Professional Trader Lens

The best beginner strategy is not the one with the highest premium.

It is the strategy where the trader can clearly explain:

  • The market assumption.
  • Maximum risk.
  • Maximum reward.
  • Assignment scenario.
  • Exit plan.

A professional process usually starts with:

  • The underlying stock.
  • Implied volatility.
  • Strategy selection.
  • Position size.

The option contract is the expression of the idea, not the idea itself.

Risks and Tradeoffs

  • Covered calls still carry stock downside risk.
  • Cash-secured puts can result in owning shares during a decline.
  • Protective puts require paying premium for protection.
  • Spreads can still lose most or all of the planned risk.
  • Assignment risk exists in many multi-leg strategies.

Risk should be reviewed before entry and again after the trade changes.

Options positions can evolve quickly because delta, gamma, theta, and vega are not static.

A position that looked conservative at entry can become aggressive after a large move or as expiration approaches.

Common Mistakes

Choosing strategies by premium alone

Higher premium often means higher risk or higher uncertainty.

Trading multi-leg positions without understanding assignment

Assignment mechanics can change the trade structure quickly.

Using too many contracts too early

Beginners should first understand one-contract outcomes before scaling size.

Ignoring liquidity

Wide bid-ask spreads can significantly affect execution quality and trade outcomes.

Trading strategies without understanding the thesis

Every strategy should match a specific market assumption.

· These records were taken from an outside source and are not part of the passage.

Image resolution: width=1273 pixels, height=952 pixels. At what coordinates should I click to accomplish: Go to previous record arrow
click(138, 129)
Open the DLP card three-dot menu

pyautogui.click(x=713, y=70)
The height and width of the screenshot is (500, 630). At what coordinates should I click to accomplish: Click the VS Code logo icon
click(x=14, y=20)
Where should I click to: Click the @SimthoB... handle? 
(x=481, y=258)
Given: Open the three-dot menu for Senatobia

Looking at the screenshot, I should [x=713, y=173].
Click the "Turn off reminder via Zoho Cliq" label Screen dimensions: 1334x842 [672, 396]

Most beginner mistakes come from focusing on premium instead of total exposure.

Premium is visible immediately, but the obligation, drawdown, opportunity cost, and assignment scenario matter just as much.

Practical Checklist

Before entering an options strategy:

  • Can you explain the strategy without looking at the order ticket?
  • Do you know the maximum planned loss and realistic worst-case scenario?
  • Have you checked bid-ask spread, open interest, and upcoming events?
  • Do you know what will happen if assignment occurs?
  • Do you know how implied volatility may affect the trade?
  • Is the position small enough that you can follow your plan emotionally and financially?

Which Beginner Strategy Is Best?

There is no universally best beginner strategy.

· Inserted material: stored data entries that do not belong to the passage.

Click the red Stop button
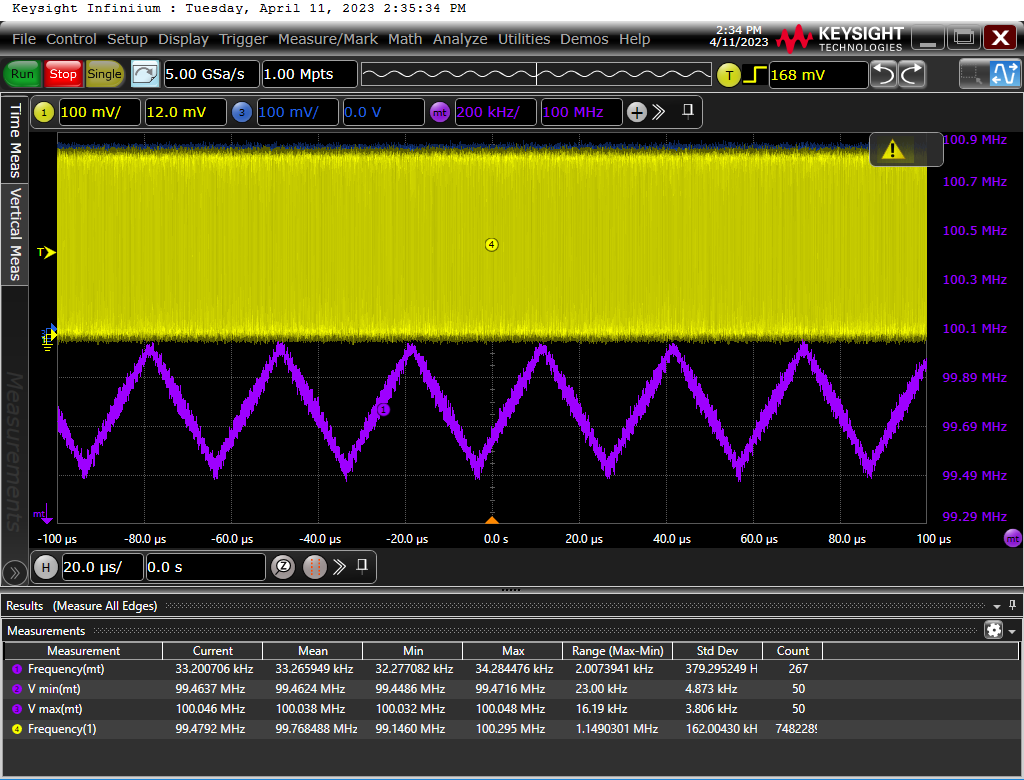1024x780 pixels. coord(63,74)
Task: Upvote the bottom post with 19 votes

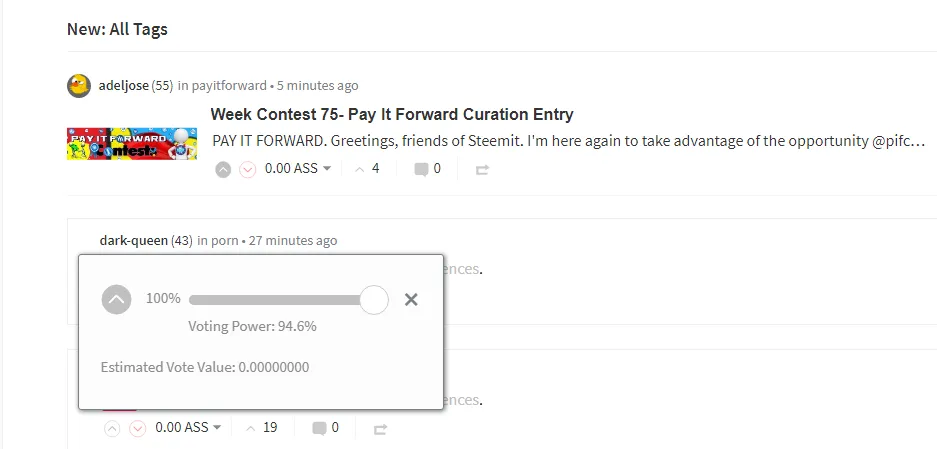Action: click(112, 429)
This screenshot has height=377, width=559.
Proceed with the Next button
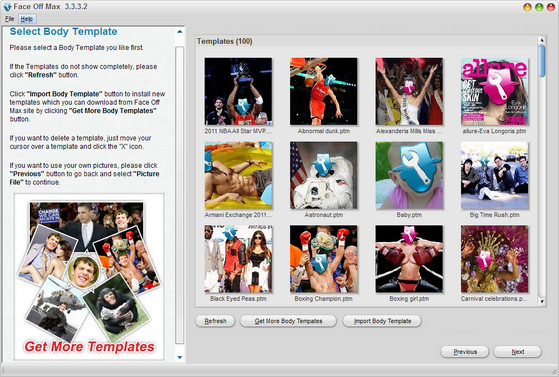coord(517,352)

Different strategies fit different situations.

StrategyCommon Goal
Covered CallsGenerate income
Cash-Secured PutsEnter shares at lower prices
Protective PutsProtect owned shares
Vertical SpreadsDefine risk and reduce cost

The best beginner strategy is usually the one that:

  • Is easy to explain.
  • Has visible maximum risk.
  • Fits the trader's market assumption.
  • Matches the trader's experience level.

Continue learning:

Key Takeaways

  • Options strategies shape risk and reward differently.
  • Covered calls focus on income generation.
  • Cash-secured puts prepare for possible stock ownership.
  • Protective puts provide downside protection.
  • Spreads define both maximum risk and maximum reward.
  • Simpler strategies can still lose money.
  • Strategy selection should match the market thesis.

FAQ

What is the easiest strategy to understand?

Covered calls are often easiest because they connect directly to stock ownership.

Are beginner strategies risk-free?

No. Simpler strategies may still lose money and require risk management.

Should I learn spreads early?

Study spreads early, but trade only after understanding maximum loss, breakeven points, assignment mechanics, and expiration risk.

Which strategy is best for generating income?

Covered calls and cash-secured puts are commonly used for premium income strategies.

Which strategy limits downside risk?

Protective puts are specifically designed to provide downside protection for owned shares.

Do defined-risk spreads eliminate risk?

No. Defined-risk spreads limit risk, but traders can still lose the entire planned risk amount.